- Care home
Rosehill House
Assessment report published 5 December 2025
Contents
On this page
- Overview
- Person-centred Care
- Care provision, Integration and continuity
- Providing Information
- Listening to and involving people
- Equity in access
- Equity in experiences and outcomes
- Planning for the future
Responsive
Responsive – this means we looked for evidence that the service met people’s needs.
At our last assessment we rated this key question. At our last assessment we rated this key question requires improvement. At this assessment the rating has changed to good. This meant people’s needs were met through good organisation and delivery.
This service scored 68 (out of 100) for this area. Find out what we look at when we assess this area and How we calculate these scores.
Person-centred Care
The service made sure people were at the centre of their care and treatment choices and they decided, in partnership with people, how to respond to any relevant changes in people’s needs.
People and their relatives were involved in their care planning where required. One relative told us, “We had a choice of two care homes but preferred this one for [person]. We did the care plan when they came in, and [staff] have discussed any changes with us since then. Staff let us know of any changes.”
Staff told us about how they provided person-centred care, and we generally observed this to be the case. One staff member told us, “We have access to people’s care plans and learn about them through conversations. I talk with [person] about their favourite holiday destinations as it means a lot to them.”
Care provision, Integration and continuity
The service understood the diverse health and care needs of people and their local communities, so care was joined-up, flexible and supported choice and continuity.
Staff understood the importance of working closely with a range of other agencies including GP practices. They worked particularly closely with the district nursing team.
One professional visiting the service told us, “We have a good relationship with the care home. One of the residents had a [health device] and staff would ring us if there were any issues.”
Providing Information
The service did not always supply appropriate, accurate and up-to-date information in formats that were tailored to individual needs.
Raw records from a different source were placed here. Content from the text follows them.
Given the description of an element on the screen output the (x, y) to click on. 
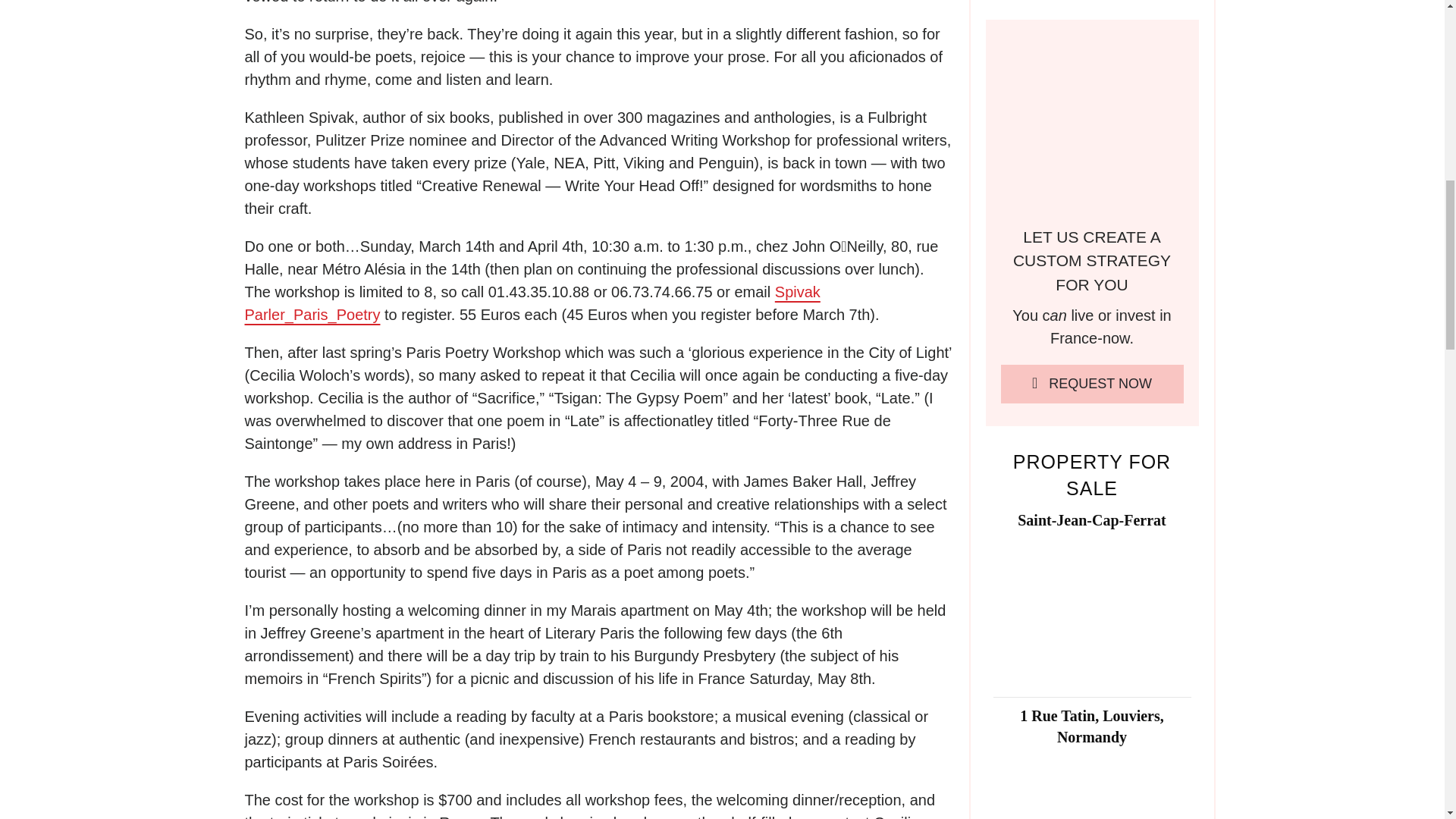
Saint-Jean-Cap-Ferrat (1091, 519)
Saint-Jean-Cap-Ferrat (1091, 610)
Given the description of an element on the screen output the (x, y) to click on. 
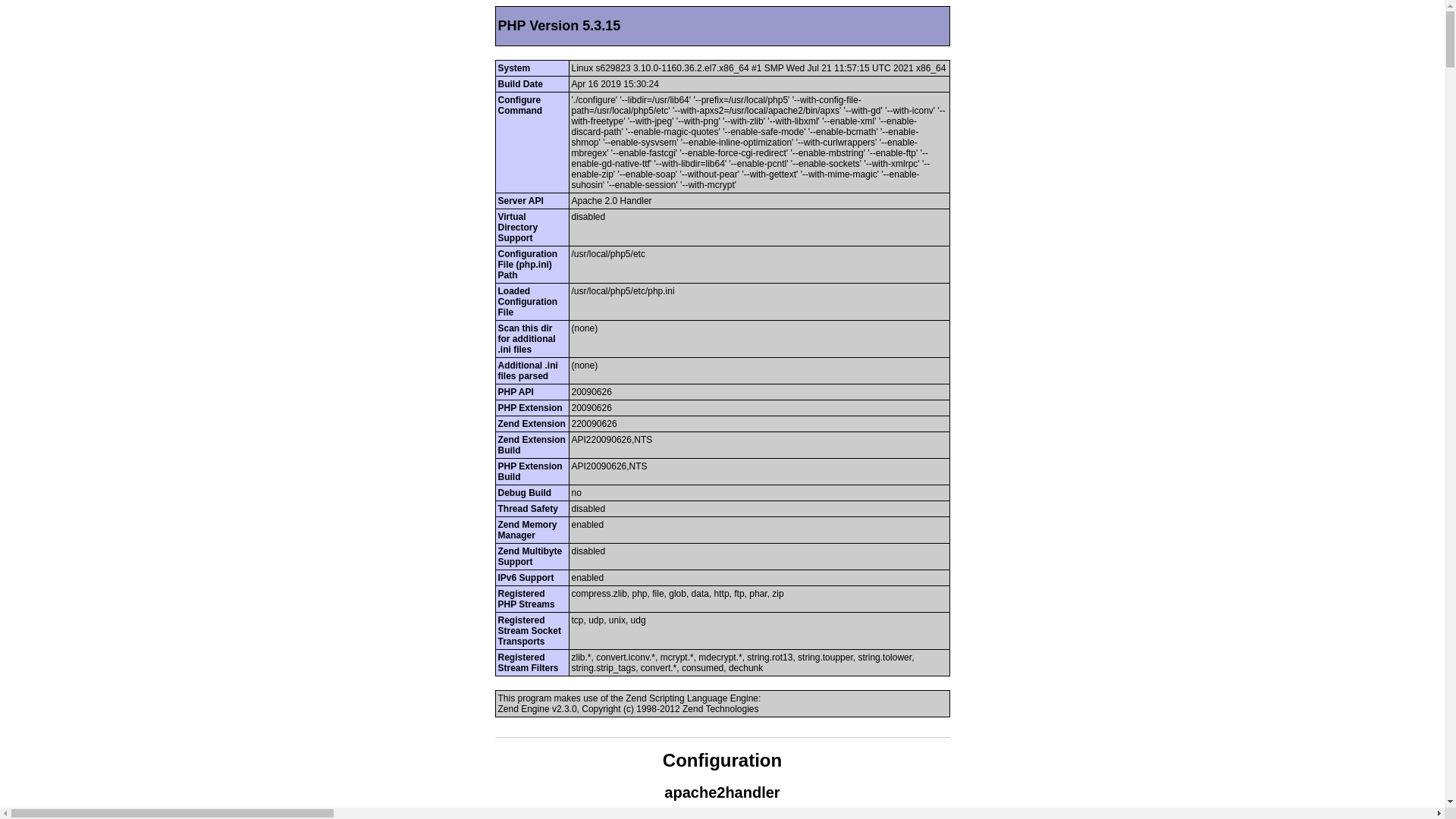
apache2handler Element type: text (721, 792)
Given the description of an element on the screen output the (x, y) to click on. 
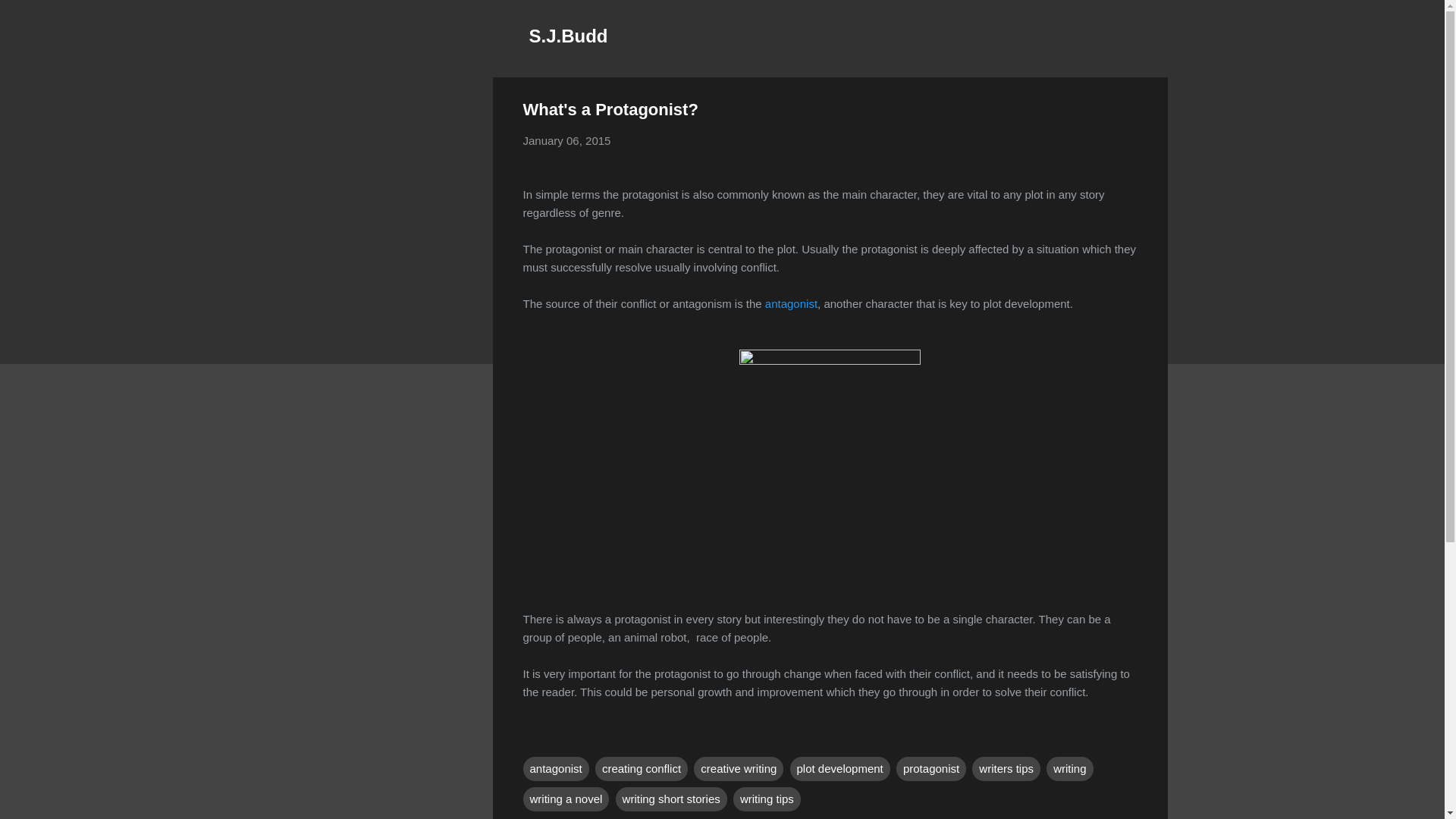
writing (1069, 768)
writing a novel (566, 799)
protagonist (931, 768)
antagonist (790, 303)
plot development (839, 768)
creative writing (738, 768)
writing short stories (670, 799)
Search (29, 18)
writing tips (766, 799)
January 06, 2015 (566, 140)
antagonist (555, 768)
creating conflict (641, 768)
writers tips (1006, 768)
S.J.Budd (568, 35)
permanent link (566, 140)
Given the description of an element on the screen output the (x, y) to click on. 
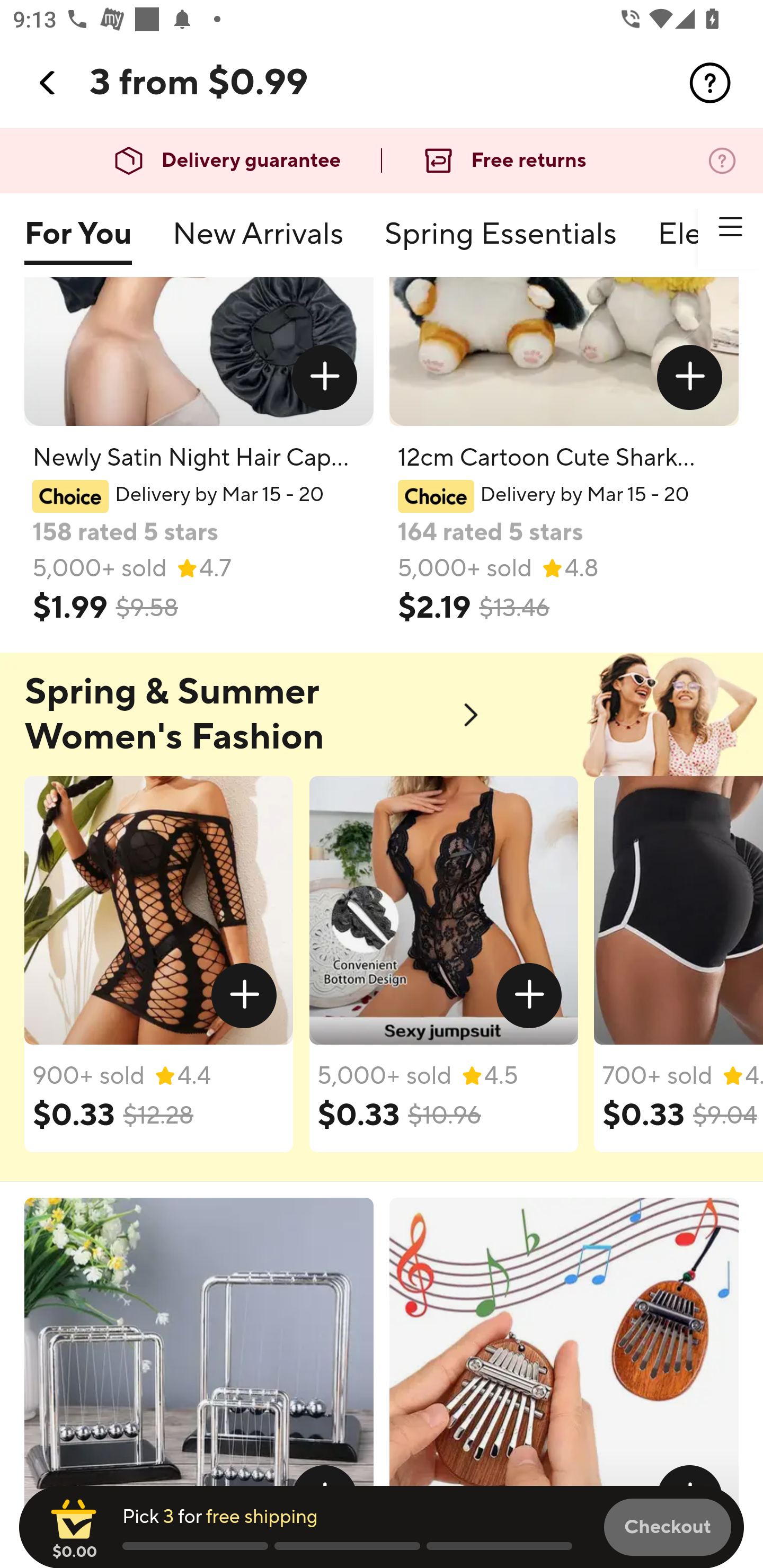
 (710, 82)
 (48, 82)
 (730, 226)
For You (77, 242)
New Arrivals (257, 242)
Spring Essentials (500, 242)
 (323, 376)
 (689, 376)
 (244, 995)
 (529, 995)
Given the description of an element on the screen output the (x, y) to click on. 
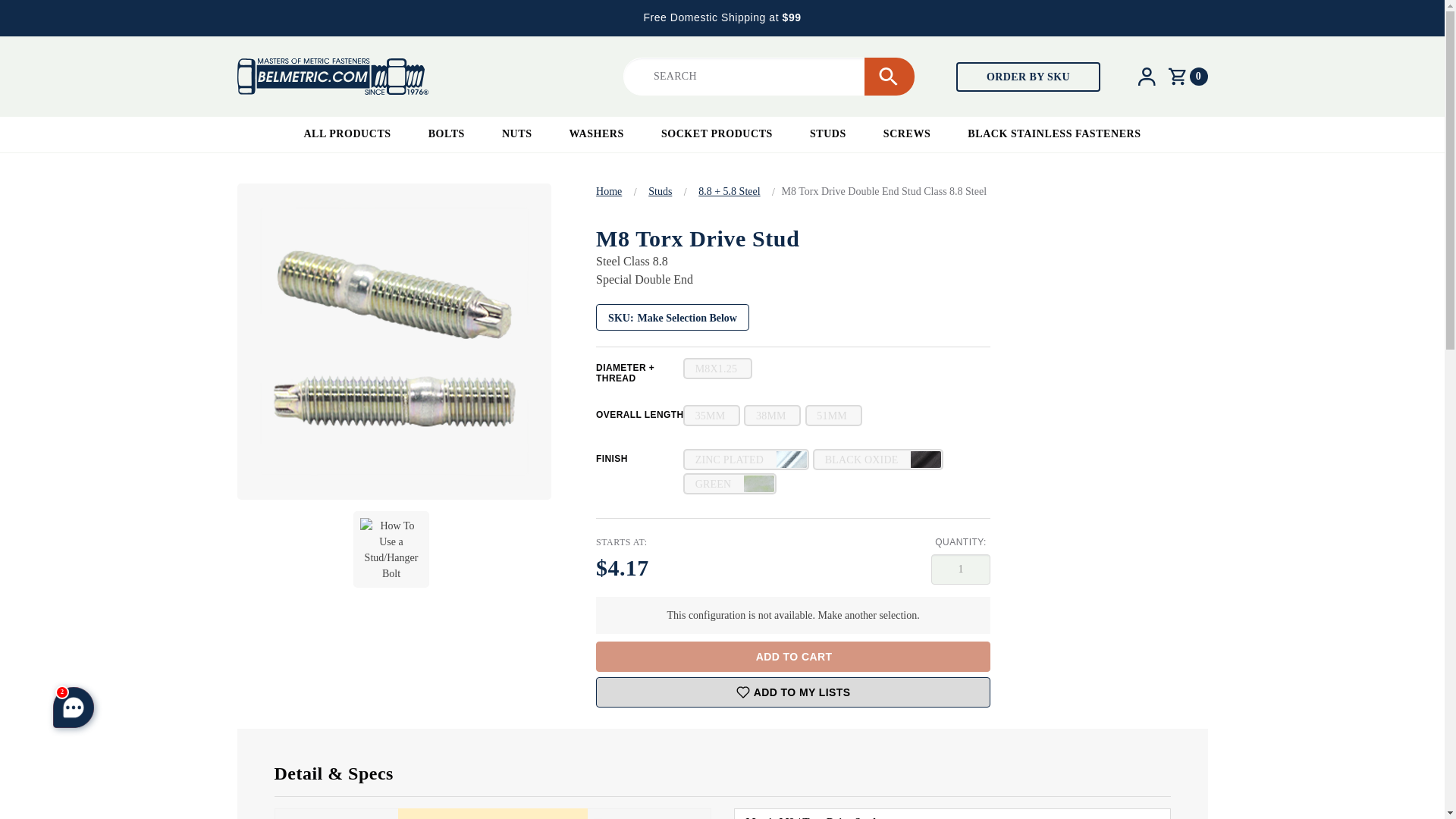
0 (1188, 76)
ALL PRODUCTS (347, 134)
Add to Cart (792, 656)
M8 Torx Drive Double End Stud Class 8.8 Steel (393, 341)
ORDER BY SKU (1028, 76)
BelMetric (331, 76)
1 (960, 569)
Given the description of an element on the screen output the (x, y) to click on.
Signage around the home was not always dementia friendly. For example, some bedrooms did not have labelling or imagery which would make it easier for people to locate them. Information about food and drink choices was not displayed in easy-to-read formats.
The service could not always evidence how updates to the service was shared with people or their relatives.
Staff had received data protection training and understand data protection requirements.
Listening to and involving people
The service did not always make it easy for people to share feedback and ideas, or raise complaints about their care, treatment and support. Staff did not always involve people in decisions about their care or tell them what had changed as a result.
Although people told us they felt able to raise issues and that the service updated them about changes in the service, there was no evidence people were involved in resident’s meetings or completing surveys about the quality of care.
Although staff meetings were taking place, the service could not always evidence how staff had been able to raise issues or suggest improvements. Staff meeting minutes had not always been recorded and shared with staff.
We saw evidence of the registered manager responding to and acting on complaints in a timely way and using the duty of candour, however the complaints log used by the service was not always up to date.
Equity in access
The service made sure that people could access the care, support and treatment they needed when they needed it.
The service had systems in place to ensure people had regular access to medical professionals. For example, health partners visited the service regularly to review people’s health needs.
Reasonable adjustments had been made to ensure people could access the premises. For example, where people used a wheelchair to mobilise, there was a lift available to access all areas. Mobility aids and specialist equipment was made available to people where required.
The service had a plan in place to install an additional grab rail on the main stairway to ensure people could use it more freely.
Equity in experiences and outcomes
Staff and leaders actively listened to information about people who are most likely to experience inequality in experience or outcomes and tailored their care, support and treatment in response to this.
People’s care, treatment and support promoted equality and upheld people’s rights, and the service sought to provide a person-centred service that acknowledged people’s differences.
Staff and managers expressed a commitment to ensuring people did not face discrimination and had equal opportunities within and outside the home.Staff had received equality and diversity training.
Planning for the future
People were supported to plan for important life changes, so they could have enough time to make informed decisions about their future, including at the end of their life. One relative told us regarding end-of-life care, “The care for [person] was very good. Staff let us come and go when we wanted. We thanked them for looking after them so well and they kept us up to date with everything.”
Staff worked collaboratively with the district nursing team to ensure people’s end of life needs were met. One professional visiting the service told us, “Staff have done an excellent job with end-of-life care and families have been very involved.”
Care plans included information about people’s end-of-life preferences and staff had received training in end-of-life care.